**TASK OBJECTIVE:** Your copy should match the records exactly, apart from the pictures, which stay out.

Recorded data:
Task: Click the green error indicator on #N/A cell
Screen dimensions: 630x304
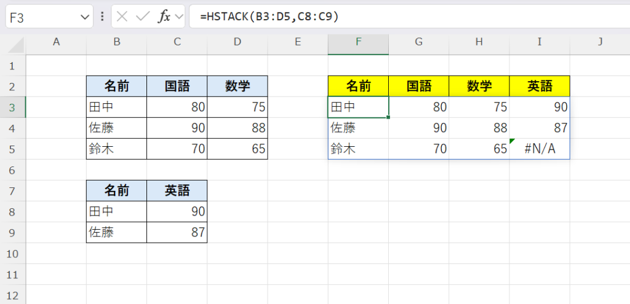Action: [x=512, y=142]
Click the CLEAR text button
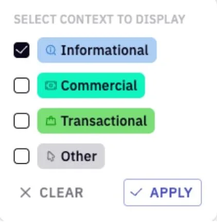Viewport: 217px width, 222px height. pyautogui.click(x=61, y=193)
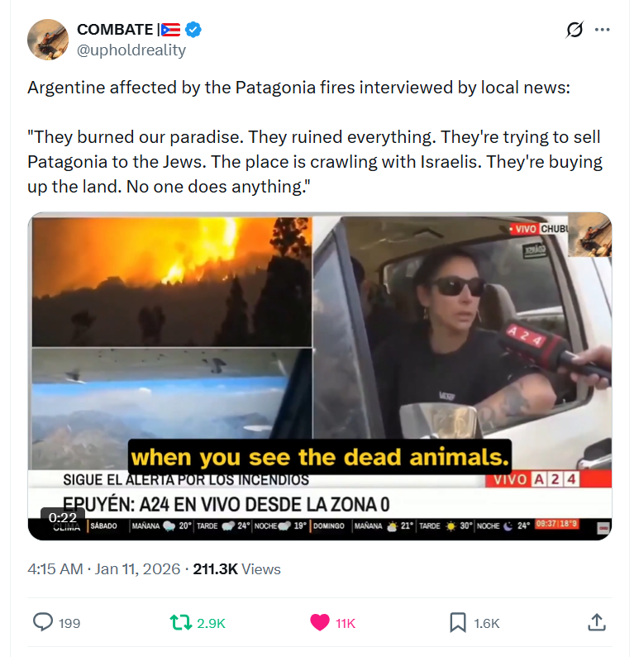The width and height of the screenshot is (639, 661).
Task: Toggle the pink like heart
Action: tap(320, 622)
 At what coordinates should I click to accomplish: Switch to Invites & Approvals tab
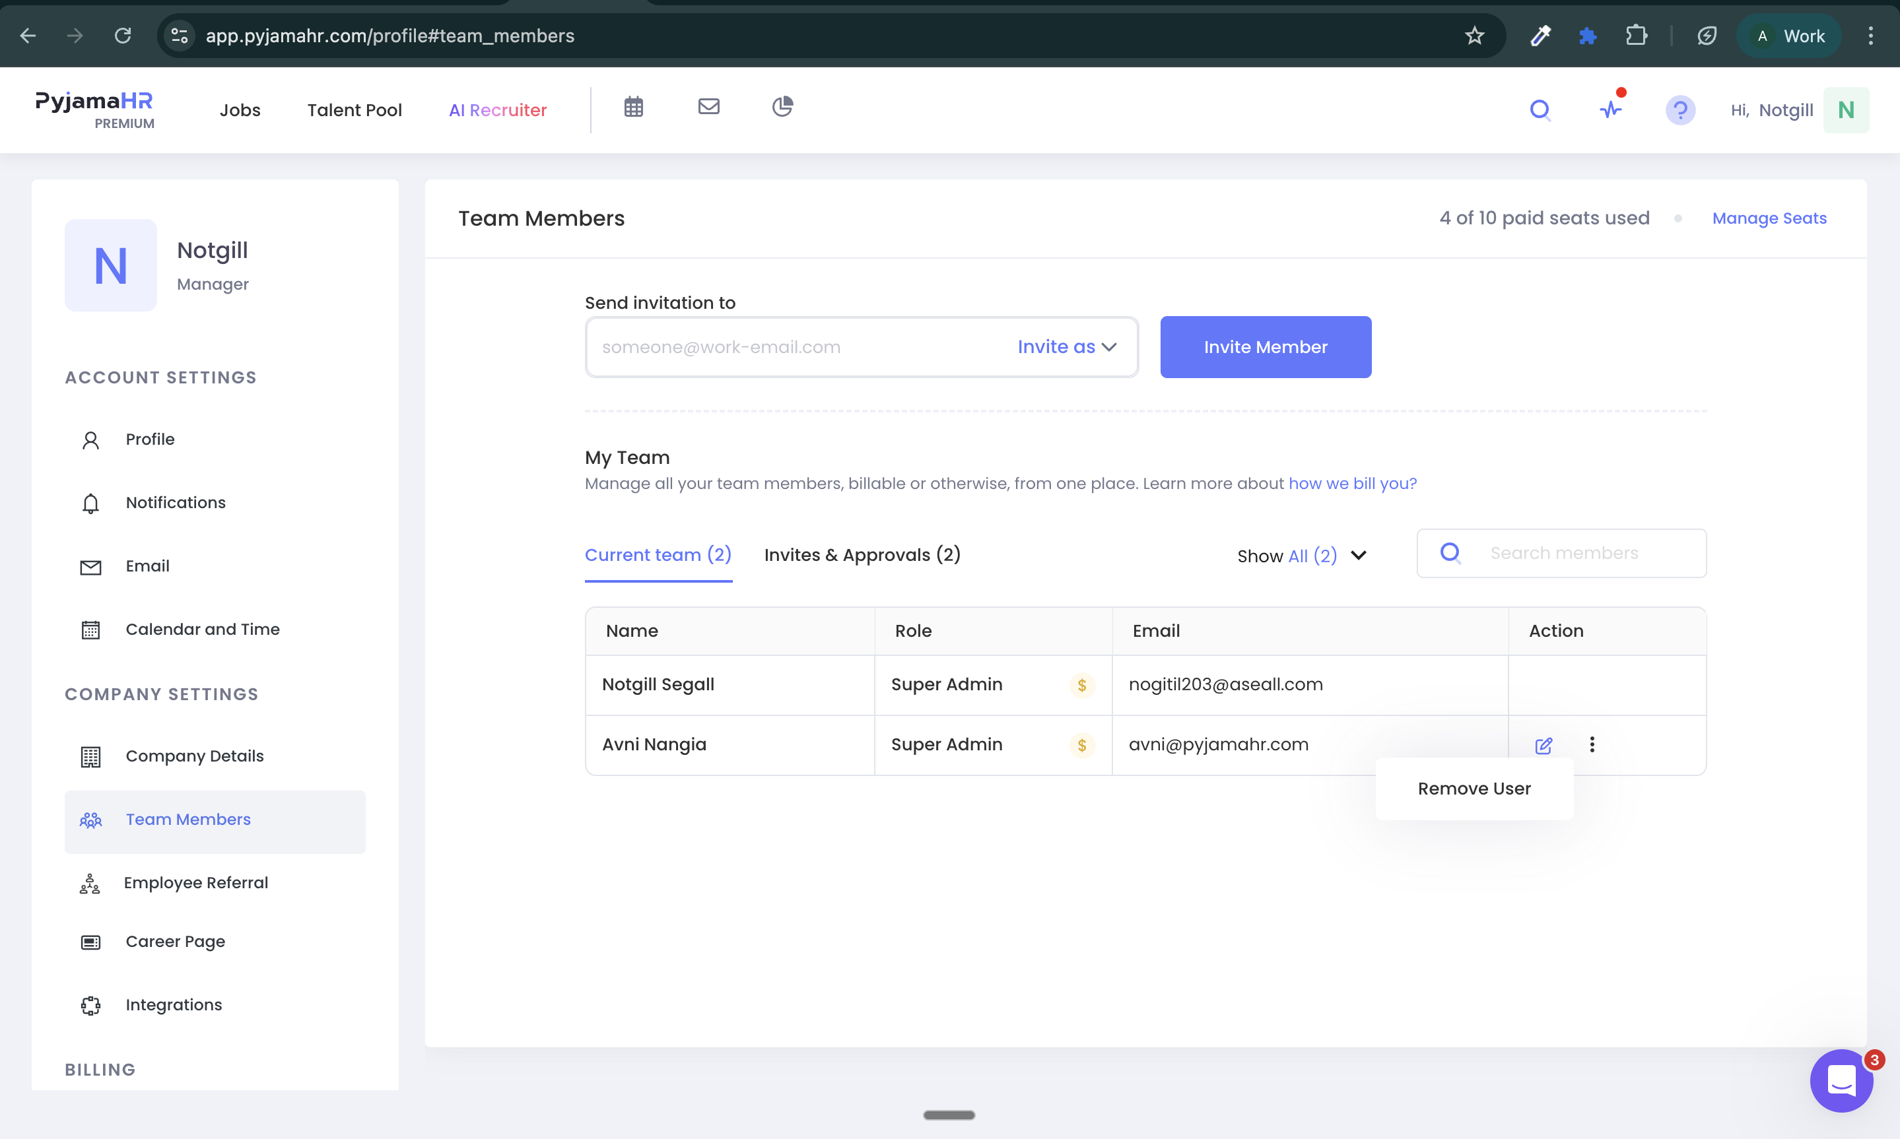862,555
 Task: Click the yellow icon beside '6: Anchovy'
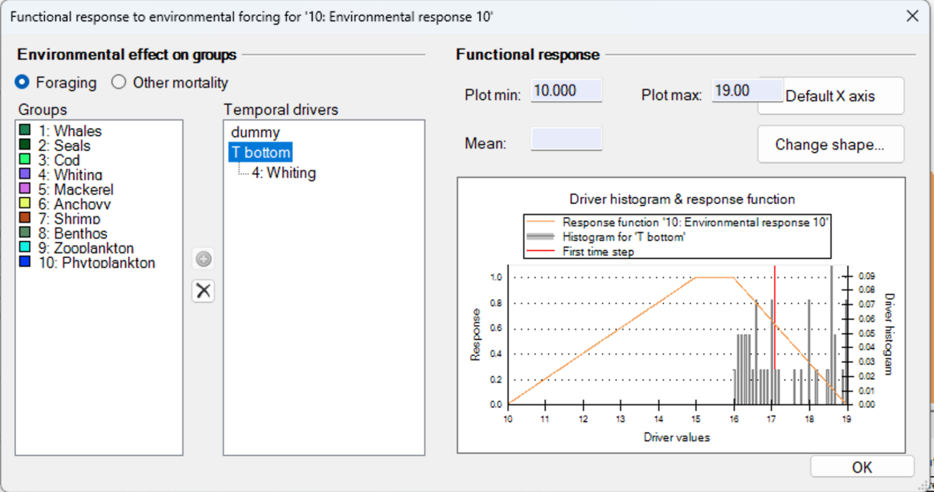(x=25, y=204)
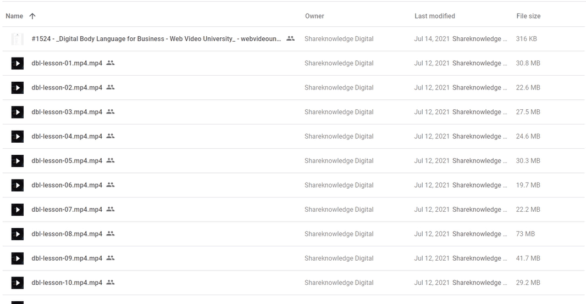The width and height of the screenshot is (586, 304).
Task: Open the #1524 Digital Body Language file
Action: (156, 39)
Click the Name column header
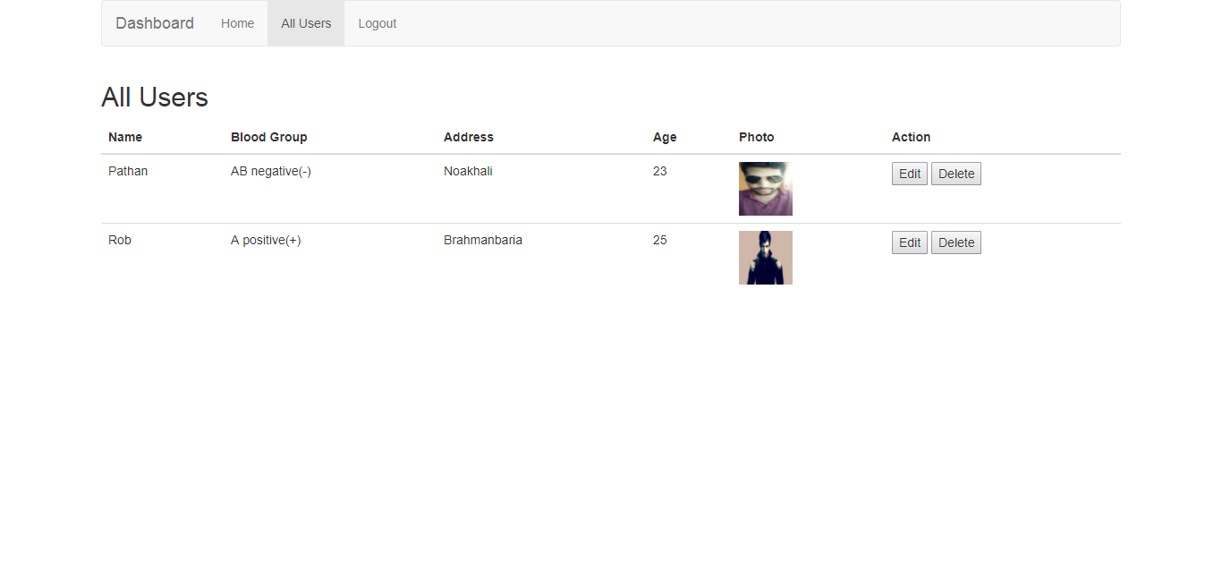The height and width of the screenshot is (570, 1222). click(x=124, y=137)
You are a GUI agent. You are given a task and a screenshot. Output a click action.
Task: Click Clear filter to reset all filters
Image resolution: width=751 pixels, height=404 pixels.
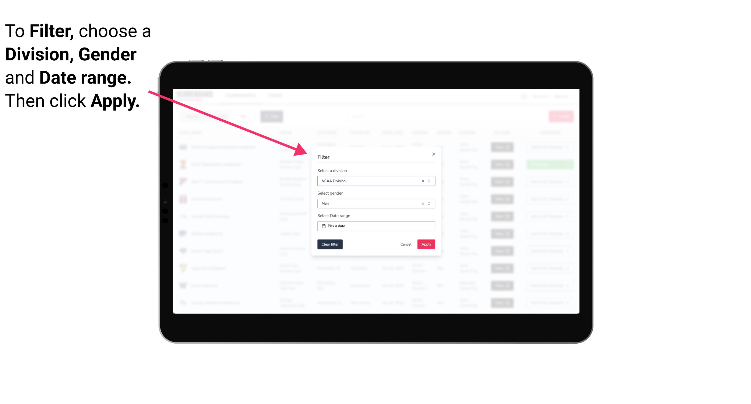coord(330,244)
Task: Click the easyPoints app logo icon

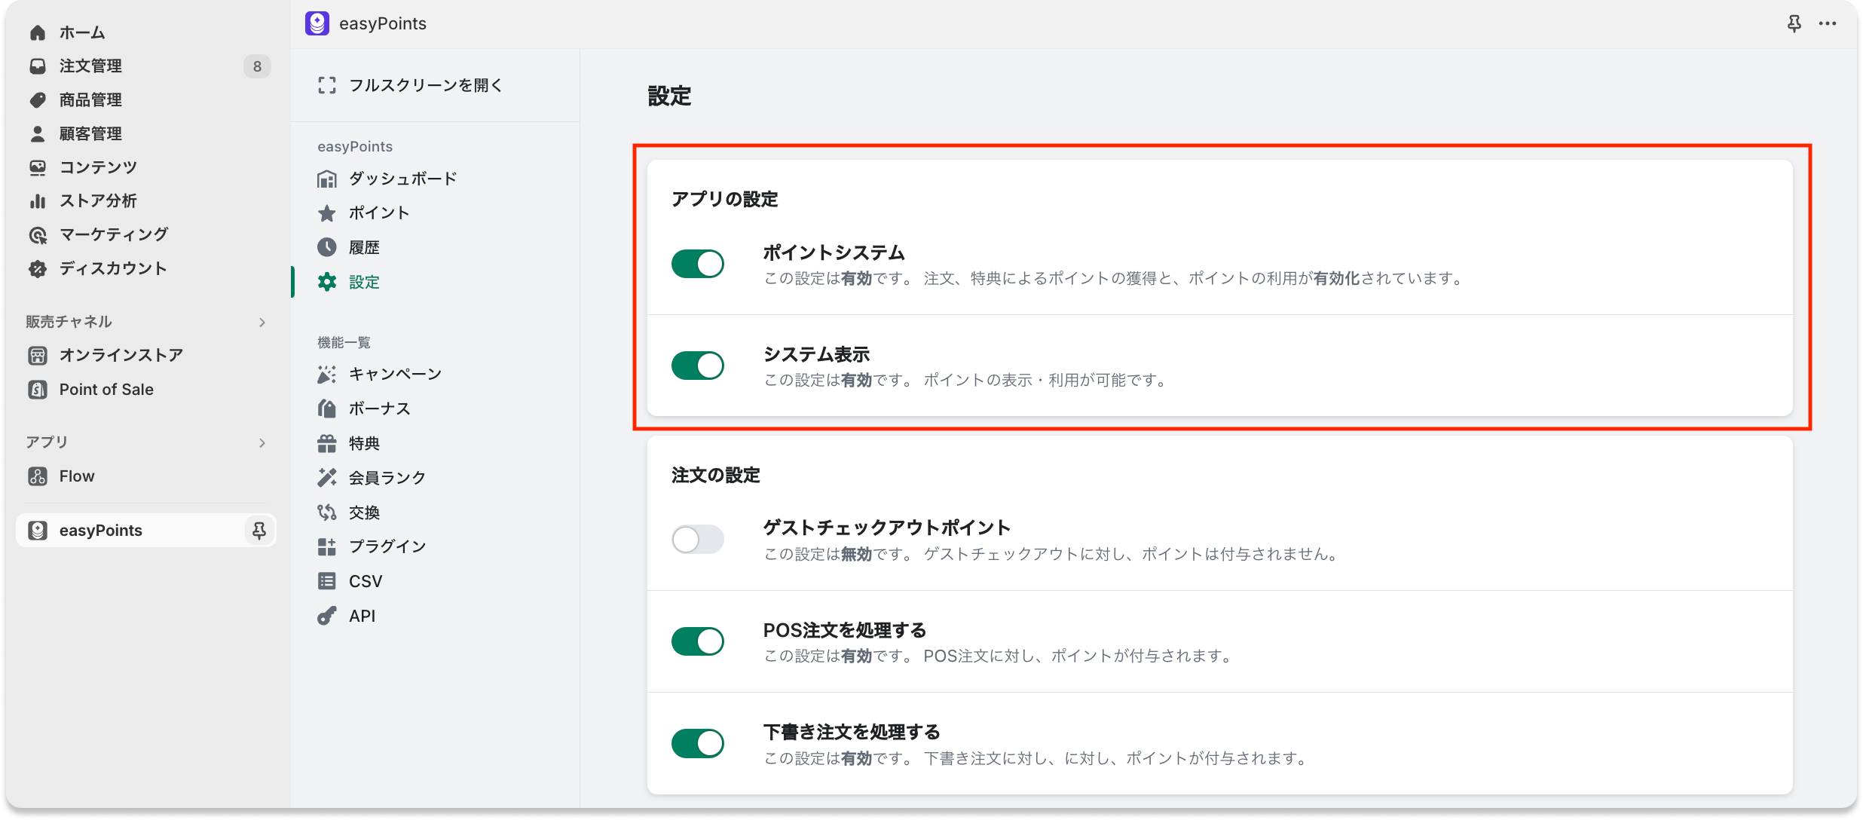Action: point(317,23)
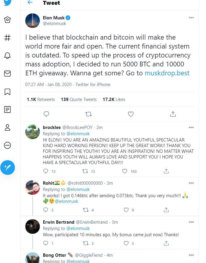206x263 pixels.
Task: Open Messages envelope icon
Action: 7,74
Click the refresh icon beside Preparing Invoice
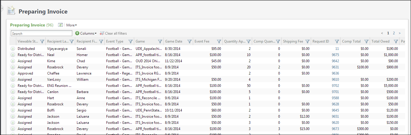The image size is (411, 135). click(60, 25)
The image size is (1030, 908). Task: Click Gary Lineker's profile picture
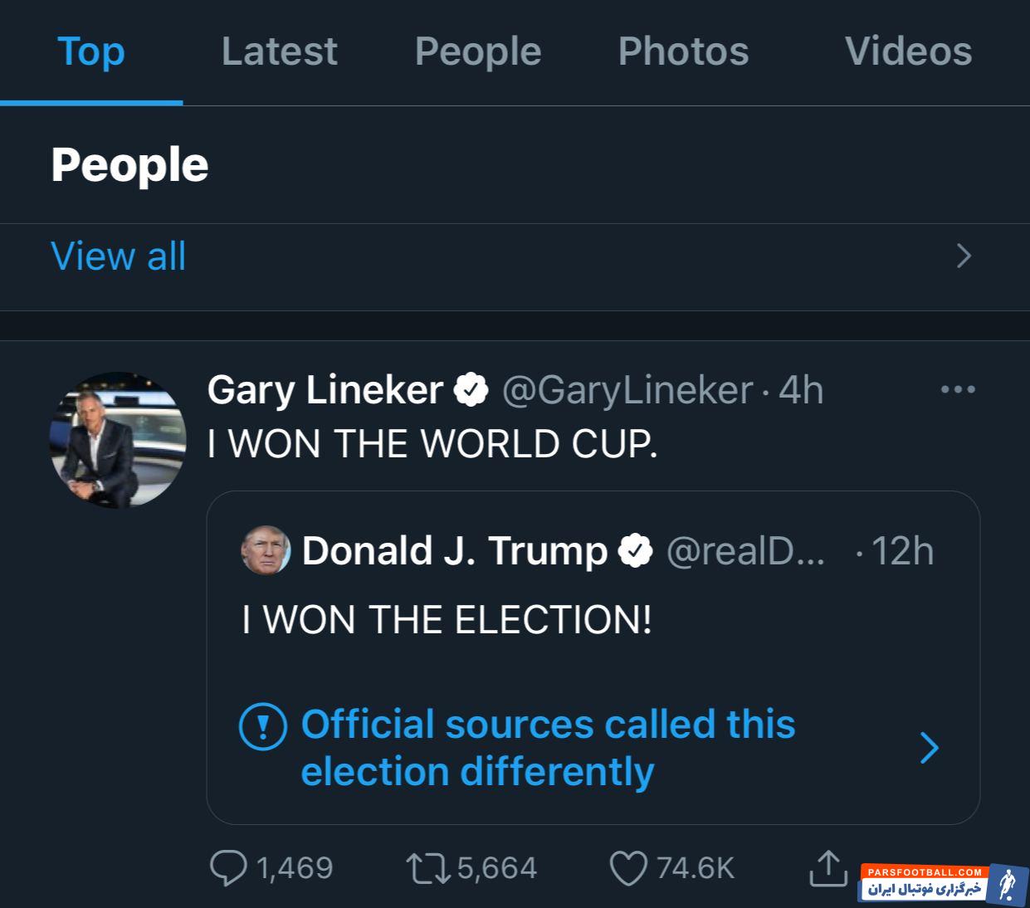click(x=118, y=439)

**RESULT OF THE EXERCISE:**
Task: Click the green error indicator on #N/A cell
Screen dimensions: 630x304
Action: [x=512, y=142]
Click the CLEAR text button
Viewport: 217px width, 222px height. pyautogui.click(x=61, y=193)
The width and height of the screenshot is (639, 661).
Task: Toggle the pink like heart
Action: tap(320, 622)
 At what coordinates should I click to accomplish: Switch to Invites & Approvals tab
862,555
 Task: Click the yellow icon beside '6: Anchovy'
(x=25, y=204)
The width and height of the screenshot is (586, 304).
Task: Open the #1524 Digital Body Language file
Action: (156, 39)
Click the Name column header
The height and width of the screenshot is (570, 1222). click(x=124, y=137)
You are a GUI agent. You are given a task and a screenshot. Output a click action.
Task: Click Clear filter to reset all filters
Image resolution: width=751 pixels, height=404 pixels.
coord(330,244)
Task: Click the easyPoints app logo icon

Action: point(317,23)
206x263 pixels.
Task: Open Messages envelope icon
Action: 7,74
Click the refresh icon beside Preparing Invoice
The image size is (411, 135). click(60, 25)
The image size is (1030, 908). Task: Click Gary Lineker's profile picture
click(x=118, y=439)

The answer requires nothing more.